===== MATERIAL TO PROCESS =====
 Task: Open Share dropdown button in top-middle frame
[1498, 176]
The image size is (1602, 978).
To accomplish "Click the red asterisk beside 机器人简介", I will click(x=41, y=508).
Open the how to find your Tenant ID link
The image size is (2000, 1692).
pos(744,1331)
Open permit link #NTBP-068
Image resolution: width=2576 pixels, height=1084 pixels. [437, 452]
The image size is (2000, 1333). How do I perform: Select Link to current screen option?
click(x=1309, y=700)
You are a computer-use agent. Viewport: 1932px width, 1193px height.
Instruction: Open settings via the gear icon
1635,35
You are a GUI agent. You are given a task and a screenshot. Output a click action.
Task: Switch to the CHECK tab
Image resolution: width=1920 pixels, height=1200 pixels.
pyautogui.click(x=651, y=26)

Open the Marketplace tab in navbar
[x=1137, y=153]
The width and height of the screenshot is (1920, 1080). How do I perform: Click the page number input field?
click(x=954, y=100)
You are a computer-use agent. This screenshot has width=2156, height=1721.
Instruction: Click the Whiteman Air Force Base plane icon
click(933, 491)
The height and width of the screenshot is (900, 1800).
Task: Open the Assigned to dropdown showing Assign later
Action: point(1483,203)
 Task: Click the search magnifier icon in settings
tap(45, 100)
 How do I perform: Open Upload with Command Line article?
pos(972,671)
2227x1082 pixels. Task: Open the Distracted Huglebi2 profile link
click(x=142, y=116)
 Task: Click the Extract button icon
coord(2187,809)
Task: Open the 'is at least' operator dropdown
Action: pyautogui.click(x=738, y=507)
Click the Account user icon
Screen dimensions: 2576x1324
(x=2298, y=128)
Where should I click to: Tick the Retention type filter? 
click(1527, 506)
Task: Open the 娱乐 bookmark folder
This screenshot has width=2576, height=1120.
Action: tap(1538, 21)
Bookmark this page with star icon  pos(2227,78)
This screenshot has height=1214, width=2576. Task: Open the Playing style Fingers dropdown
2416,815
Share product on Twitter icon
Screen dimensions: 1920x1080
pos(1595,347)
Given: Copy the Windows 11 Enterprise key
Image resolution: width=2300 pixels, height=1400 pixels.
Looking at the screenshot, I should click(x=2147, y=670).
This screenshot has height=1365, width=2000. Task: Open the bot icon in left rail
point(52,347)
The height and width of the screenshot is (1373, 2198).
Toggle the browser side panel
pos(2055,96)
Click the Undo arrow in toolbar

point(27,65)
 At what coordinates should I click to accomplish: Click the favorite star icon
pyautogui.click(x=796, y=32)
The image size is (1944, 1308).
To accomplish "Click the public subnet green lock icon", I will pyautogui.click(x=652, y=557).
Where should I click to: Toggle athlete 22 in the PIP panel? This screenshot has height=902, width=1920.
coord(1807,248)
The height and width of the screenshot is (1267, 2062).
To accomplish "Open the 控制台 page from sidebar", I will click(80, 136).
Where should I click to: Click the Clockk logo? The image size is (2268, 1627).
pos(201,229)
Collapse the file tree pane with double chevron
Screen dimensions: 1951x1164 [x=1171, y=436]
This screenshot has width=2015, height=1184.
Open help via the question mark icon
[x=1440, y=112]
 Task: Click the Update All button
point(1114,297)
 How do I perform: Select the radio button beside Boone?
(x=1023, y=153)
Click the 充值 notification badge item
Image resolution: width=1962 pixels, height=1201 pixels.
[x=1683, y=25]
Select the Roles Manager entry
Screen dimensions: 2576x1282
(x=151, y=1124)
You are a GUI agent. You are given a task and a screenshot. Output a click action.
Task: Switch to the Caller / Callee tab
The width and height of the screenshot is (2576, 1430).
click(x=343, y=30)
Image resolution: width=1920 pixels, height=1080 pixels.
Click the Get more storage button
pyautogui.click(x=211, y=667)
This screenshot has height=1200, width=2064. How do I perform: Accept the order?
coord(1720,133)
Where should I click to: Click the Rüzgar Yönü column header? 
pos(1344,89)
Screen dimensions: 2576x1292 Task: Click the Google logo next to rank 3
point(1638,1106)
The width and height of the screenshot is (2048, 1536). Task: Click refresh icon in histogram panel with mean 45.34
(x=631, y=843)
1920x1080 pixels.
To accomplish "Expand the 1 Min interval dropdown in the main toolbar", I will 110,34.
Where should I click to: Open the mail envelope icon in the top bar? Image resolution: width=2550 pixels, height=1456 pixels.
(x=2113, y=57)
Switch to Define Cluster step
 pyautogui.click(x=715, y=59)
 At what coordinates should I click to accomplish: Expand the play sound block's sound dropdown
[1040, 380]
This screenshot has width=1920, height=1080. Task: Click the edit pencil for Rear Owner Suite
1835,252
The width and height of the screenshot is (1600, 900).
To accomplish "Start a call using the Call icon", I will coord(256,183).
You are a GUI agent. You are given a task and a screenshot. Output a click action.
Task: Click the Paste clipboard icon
=====
*WHAT THE EXERCISE ASKS*
An exact copy of every entry is required.

*SOLUTION*
 Task: Open Share dropdown button in top-middle frame
[1498, 176]
The image size is (1602, 978).
To accomplish "Click the red asterisk beside 机器人简介", I will click(x=41, y=508).
Open the how to find your Tenant ID link
The image size is (2000, 1692).
pos(744,1331)
Open permit link #NTBP-068
Image resolution: width=2576 pixels, height=1084 pixels. [437, 452]
The image size is (2000, 1333). How do I perform: Select Link to current screen option?
click(x=1309, y=700)
You are a computer-use agent. Viewport: 1932px width, 1193px height.
Instruction: Open settings via the gear icon
1635,35
You are a GUI agent. You are given a task and a screenshot. Output a click action.
Task: Switch to the CHECK tab
Image resolution: width=1920 pixels, height=1200 pixels.
pyautogui.click(x=651, y=26)

Open the Marketplace tab in navbar
[x=1137, y=153]
The width and height of the screenshot is (1920, 1080). How do I perform: Click the page number input field?
click(x=954, y=100)
You are a computer-use agent. This screenshot has width=2156, height=1721.
Instruction: Click the Whiteman Air Force Base plane icon
click(933, 491)
The height and width of the screenshot is (900, 1800).
Task: Open the Assigned to dropdown showing Assign later
Action: point(1483,203)
 Task: Click the search magnifier icon in settings
tap(45, 100)
 How do I perform: Open Upload with Command Line article?
pos(972,671)
2227x1082 pixels. Task: Open the Distracted Huglebi2 profile link
click(x=142, y=116)
 Task: Click the Extract button icon
coord(2187,809)
Task: Open the 'is at least' operator dropdown
Action: pyautogui.click(x=738, y=507)
Click the Account user icon
Screen dimensions: 2576x1324
(x=2298, y=128)
Where should I click to: Tick the Retention type filter? 
click(1527, 506)
Task: Open the 娱乐 bookmark folder
This screenshot has width=2576, height=1120.
Action: tap(1538, 21)
Bookmark this page with star icon  pos(2227,78)
This screenshot has height=1214, width=2576. Task: Open the Playing style Fingers dropdown
2416,815
Share product on Twitter icon
Screen dimensions: 1920x1080
pos(1595,347)
Given: Copy the Windows 11 Enterprise key
Image resolution: width=2300 pixels, height=1400 pixels.
Looking at the screenshot, I should click(x=2147, y=670).
This screenshot has height=1365, width=2000. Task: Open the bot icon in left rail
point(52,347)
The height and width of the screenshot is (1373, 2198).
Toggle the browser side panel
pos(2055,96)
Click the Undo arrow in toolbar

point(27,65)
 At what coordinates should I click to accomplish: Click the favorite star icon
pyautogui.click(x=796, y=32)
The image size is (1944, 1308).
To accomplish "Click the public subnet green lock icon", I will pyautogui.click(x=652, y=557).
Where should I click to: Toggle athlete 22 in the PIP panel? This screenshot has height=902, width=1920.
coord(1807,248)
The height and width of the screenshot is (1267, 2062).
To accomplish "Open the 控制台 page from sidebar", I will click(80, 136).
Where should I click to: Click the Clockk logo? The image size is (2268, 1627).
pos(201,229)
Collapse the file tree pane with double chevron
Screen dimensions: 1951x1164 [x=1171, y=436]
This screenshot has width=2015, height=1184.
Open help via the question mark icon
[x=1440, y=112]
 Task: Click the Update All button
point(1114,297)
 How do I perform: Select the radio button beside Boone?
(x=1023, y=153)
Click the 充值 notification badge item
Image resolution: width=1962 pixels, height=1201 pixels.
[x=1683, y=25]
Select the Roles Manager entry
Screen dimensions: 2576x1282
(x=151, y=1124)
You are a GUI agent. You are given a task and a screenshot. Output a click action.
Task: Switch to the Caller / Callee tab
The width and height of the screenshot is (2576, 1430).
click(x=343, y=30)
Image resolution: width=1920 pixels, height=1080 pixels.
Click the Get more storage button
pyautogui.click(x=211, y=667)
This screenshot has height=1200, width=2064. How do I perform: Accept the order?
coord(1720,133)
Where should I click to: Click the Rüzgar Yönü column header? 
pos(1344,89)
Screen dimensions: 2576x1292 Task: Click the Google logo next to rank 3
point(1638,1106)
The width and height of the screenshot is (2048, 1536). Task: Click refresh icon in histogram panel with mean 45.34
(x=631, y=843)
1920x1080 pixels.
To accomplish "Expand the 1 Min interval dropdown in the main toolbar", I will 110,34.
Where should I click to: Open the mail envelope icon in the top bar? Image resolution: width=2550 pixels, height=1456 pixels.
(x=2113, y=57)
Switch to Define Cluster step
 pyautogui.click(x=715, y=59)
 At what coordinates should I click to accomplish: Expand the play sound block's sound dropdown
[1040, 380]
This screenshot has width=1920, height=1080. Task: Click the edit pencil for Rear Owner Suite
1835,252
The width and height of the screenshot is (1600, 900).
To accomplish "Start a call using the Call icon", I will coord(256,183).
You are a GUI agent. You are given a task and a screenshot. Output a click action.
Task: Click the Paste clipboard icon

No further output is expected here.